Primary eye care in Nepal: current situation and recommendations for integration
Trained primary health care workers and mid-level ophthalmic professionals at the existing primary health care networks are needed to provide crucial first-level ophthalmic care.
Overall progress in eye care
In the last four decades in Nepal, following the landmark national blindness survey in 1981, there has been significant progress in the field of eye care. The estimated number of people with blindness decreased from 118,000 in 1981 to 93,000 in 2012 despite the growth in population. The number of ophthalmologists increased from seven in the 1980s to 400 in 2020. The eye care infrastructure, including community eye centres, eye departments, and eye hospitals, increased from five in 1981 to more than 100 in 2010. These improvements led to a reduction in the prevalence of national blindness from 0.84% in 1981 to 0.35% in 2010.1,2
Nepal was one of the first countries in South Asia to implement VISION 2020: The Right to Sight. It adopted disease-focused strategies and vertical eye health programmes to tackle common diseases causing blindness.3
By 2018, Nepal successfully eliminated trachoma as a major public health concern, thanks to the National Trachoma Programme, a public–private partnership launched in 2002.4
Nepal is a signatory to the World Health Organization’s global eye health action plan 2014–2019. The country’s National Health Policy 2019 has provided for the development and expansion of eye care services through public–private partnerships in all three tiers of government: federal, provincial, and local; the integration of primary eye care with primary health care; and the coordination of eye care programmes by a dedicated eye unit at the federal ministry of health.5
Provincial governments have started the ‘one school, one nurse’ programme to provide basic health care, including eye care to school-going children. Nepal’s public health insurance scheme was launched in 2016–17, now covering 75 out of 77 districts. The main objective of the scheme is to increase the financial protection of the public by promoting pre-payment and risk pooling in the health sector. Any Nepalese family paying the premium amount of 3,500 NPR (about USD 29.5) per annum set by the Health Insurance Board can get the benefits of the package irrespective of their employment status. The benefits cover outpatient eye care, emergency hospital care, ophthalmic investigation, minor and major surgeries, and ocular medicines. These services can be availed of in public and private hospitals recognised by the Health Insurance Board of Nepal.6
Despite the developments in eye health care, the incidence of blindness and vision impairment has not reduced as expected. The reasons are population growth, ageing, inequitable distribution of resources, and lack of integration between levels of eye health care. The pattern of disease has changed from acute infections to chronic ones.1,2
The 2011 mid-term review of the VISION 2020 programme revealed that eye care services were not integrated with primary health care; nor was the modality of partnership with non-governmental organisations (NGOs) and the private sector well defined. Most of the NGO-run eye care programmes were struggling financially, and adequate attention was not given to universal health access.7
The low enrolment and high dropout rates in the national health insurance scheme have meant poor utilisation of the available eye care benefit packages.7
As a result, patients mostly end up having to pay for cataract operations.

* WHAT IS BEING ASKED *
Please pick up the article on primary eye care in Nepal right after its last sentence and continue it.

* PROVIDED RECORDS *
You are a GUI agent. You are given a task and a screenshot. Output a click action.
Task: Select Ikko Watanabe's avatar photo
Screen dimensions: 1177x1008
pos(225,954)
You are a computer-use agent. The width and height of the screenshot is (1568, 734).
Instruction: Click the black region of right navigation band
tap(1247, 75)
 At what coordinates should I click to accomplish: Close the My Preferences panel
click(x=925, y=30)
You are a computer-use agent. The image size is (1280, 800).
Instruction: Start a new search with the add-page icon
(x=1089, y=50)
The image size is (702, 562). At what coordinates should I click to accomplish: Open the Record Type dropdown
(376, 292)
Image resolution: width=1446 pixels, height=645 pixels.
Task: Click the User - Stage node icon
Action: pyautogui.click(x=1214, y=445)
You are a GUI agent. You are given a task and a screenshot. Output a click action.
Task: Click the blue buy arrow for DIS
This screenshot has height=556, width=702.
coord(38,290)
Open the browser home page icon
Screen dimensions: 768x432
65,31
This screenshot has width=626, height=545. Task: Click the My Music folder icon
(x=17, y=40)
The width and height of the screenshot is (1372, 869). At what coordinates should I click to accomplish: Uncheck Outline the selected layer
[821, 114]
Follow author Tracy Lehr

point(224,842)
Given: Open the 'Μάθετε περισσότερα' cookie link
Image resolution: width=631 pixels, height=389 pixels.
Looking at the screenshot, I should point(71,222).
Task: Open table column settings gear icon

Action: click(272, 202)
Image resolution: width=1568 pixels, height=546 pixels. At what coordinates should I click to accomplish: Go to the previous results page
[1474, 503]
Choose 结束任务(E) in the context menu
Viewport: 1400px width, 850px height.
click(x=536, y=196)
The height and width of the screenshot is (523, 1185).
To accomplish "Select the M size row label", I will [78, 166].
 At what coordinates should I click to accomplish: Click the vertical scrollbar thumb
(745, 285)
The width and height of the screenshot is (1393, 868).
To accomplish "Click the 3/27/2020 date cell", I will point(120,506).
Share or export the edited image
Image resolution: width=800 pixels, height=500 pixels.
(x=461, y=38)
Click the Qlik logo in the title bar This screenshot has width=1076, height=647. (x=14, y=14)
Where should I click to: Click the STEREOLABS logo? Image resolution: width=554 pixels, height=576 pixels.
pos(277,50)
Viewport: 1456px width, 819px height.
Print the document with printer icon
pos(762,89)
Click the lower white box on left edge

* OUTPUT BELOW *
NGO-run primary eye care services
Primary eye care centres/community eye centres, usually run by NGOs, are fixed facilities where an ophthalmic assistant provides services such as management of common ocular disorders, health education, vision assessment, refraction, optical dispensing, school screening as part of outreach activities, and referral help. Most of these centres are located in district headquarters, which tend to be remote from villages in this hilly country. Consequently, more than 40% of the population is without basic eye services. Inevitably, people have to pay out of pocket, even for primary eye care.
About two years ago, NGOs partnered with municipal authorities to establish rural and urban eye clinics beyond district headquarters. In this model, the NGOs provide the equipment and technical support, while salaries and other running costs are borne by the municipality.
Limitations and recommendations
Nepal’s strong primary health care network covers all 77 districts and local palikas. The primary health care centres are run by primary health care workers, who often lack formal training in eye care. Lack of trained personnel is a big limitation of the primary health care programmes with respect to eye care.
At the community level, there is a great potential for training primary health care workers and female community health volunteers to promote eye health through early case detection and referral advice. This can help in the continued control of trachoma, prevention of corneal blindness, and control of eye diseases due to nutritional deficiency. The country needs more mid-level ophthalmic professionals, or ophthalmic assistants, to serve the need for increasing primary eye care services. Along with scaling up the existing community eye centres, trained mid-level ophthalmic professionals can be placed at primary health care centres to integrate eye care with general health care.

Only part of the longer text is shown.